>>>
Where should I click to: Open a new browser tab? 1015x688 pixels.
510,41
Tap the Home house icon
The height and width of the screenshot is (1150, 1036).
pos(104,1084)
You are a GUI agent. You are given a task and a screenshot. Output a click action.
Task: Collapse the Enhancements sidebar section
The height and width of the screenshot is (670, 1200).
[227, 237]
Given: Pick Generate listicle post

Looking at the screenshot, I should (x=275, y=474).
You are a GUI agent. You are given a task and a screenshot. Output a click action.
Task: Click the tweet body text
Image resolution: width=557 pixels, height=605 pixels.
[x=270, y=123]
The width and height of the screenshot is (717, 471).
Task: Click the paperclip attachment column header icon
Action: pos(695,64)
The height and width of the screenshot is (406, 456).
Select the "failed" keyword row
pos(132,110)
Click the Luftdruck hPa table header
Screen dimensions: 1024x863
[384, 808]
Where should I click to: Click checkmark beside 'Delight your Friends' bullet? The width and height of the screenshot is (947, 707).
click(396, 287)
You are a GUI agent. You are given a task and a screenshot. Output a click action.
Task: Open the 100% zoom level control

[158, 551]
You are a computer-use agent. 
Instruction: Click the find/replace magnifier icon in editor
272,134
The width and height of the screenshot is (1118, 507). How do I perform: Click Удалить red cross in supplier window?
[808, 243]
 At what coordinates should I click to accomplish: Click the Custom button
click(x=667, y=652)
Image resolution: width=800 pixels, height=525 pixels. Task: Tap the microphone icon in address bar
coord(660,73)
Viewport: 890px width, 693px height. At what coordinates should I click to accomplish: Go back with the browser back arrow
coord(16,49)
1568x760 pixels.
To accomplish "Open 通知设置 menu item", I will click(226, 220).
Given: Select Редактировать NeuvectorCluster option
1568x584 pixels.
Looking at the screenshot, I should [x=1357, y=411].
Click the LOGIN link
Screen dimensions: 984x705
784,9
<<<
Please write out the whole listing once more, exactly.

RESULT FOR THIS TASK:
Where should I click to: Open a new browser tab? 1015x688 pixels.
510,41
Tap the Home house icon
The height and width of the screenshot is (1150, 1036).
pos(104,1084)
You are a GUI agent. You are given a task and a screenshot. Output a click action.
Task: Collapse the Enhancements sidebar section
The height and width of the screenshot is (670, 1200).
[227, 237]
Given: Pick Generate listicle post

Looking at the screenshot, I should (x=275, y=474).
You are a GUI agent. You are given a task and a screenshot. Output a click action.
Task: Click the tweet body text
Image resolution: width=557 pixels, height=605 pixels.
[x=270, y=123]
The width and height of the screenshot is (717, 471).
Task: Click the paperclip attachment column header icon
Action: pos(695,64)
The height and width of the screenshot is (406, 456).
Select the "failed" keyword row
pos(132,110)
Click the Luftdruck hPa table header
Screen dimensions: 1024x863
[384, 808]
Where should I click to: Click checkmark beside 'Delight your Friends' bullet? The width and height of the screenshot is (947, 707).
click(396, 287)
You are a GUI agent. You are given a task and a screenshot. Output a click action.
Task: Open the 100% zoom level control

[158, 551]
You are a computer-use agent. 
Instruction: Click the find/replace magnifier icon in editor
272,134
The width and height of the screenshot is (1118, 507). How do I perform: Click Удалить red cross in supplier window?
[808, 243]
 At what coordinates should I click to accomplish: Click the Custom button
click(x=667, y=652)
Image resolution: width=800 pixels, height=525 pixels. Task: Tap the microphone icon in address bar
coord(660,73)
Viewport: 890px width, 693px height. At what coordinates should I click to accomplish: Go back with the browser back arrow
coord(16,49)
1568x760 pixels.
To accomplish "Open 通知设置 menu item", I will click(226, 220).
Given: Select Редактировать NeuvectorCluster option
1568x584 pixels.
Looking at the screenshot, I should [x=1357, y=411].
Click the LOGIN link
Screen dimensions: 984x705
784,9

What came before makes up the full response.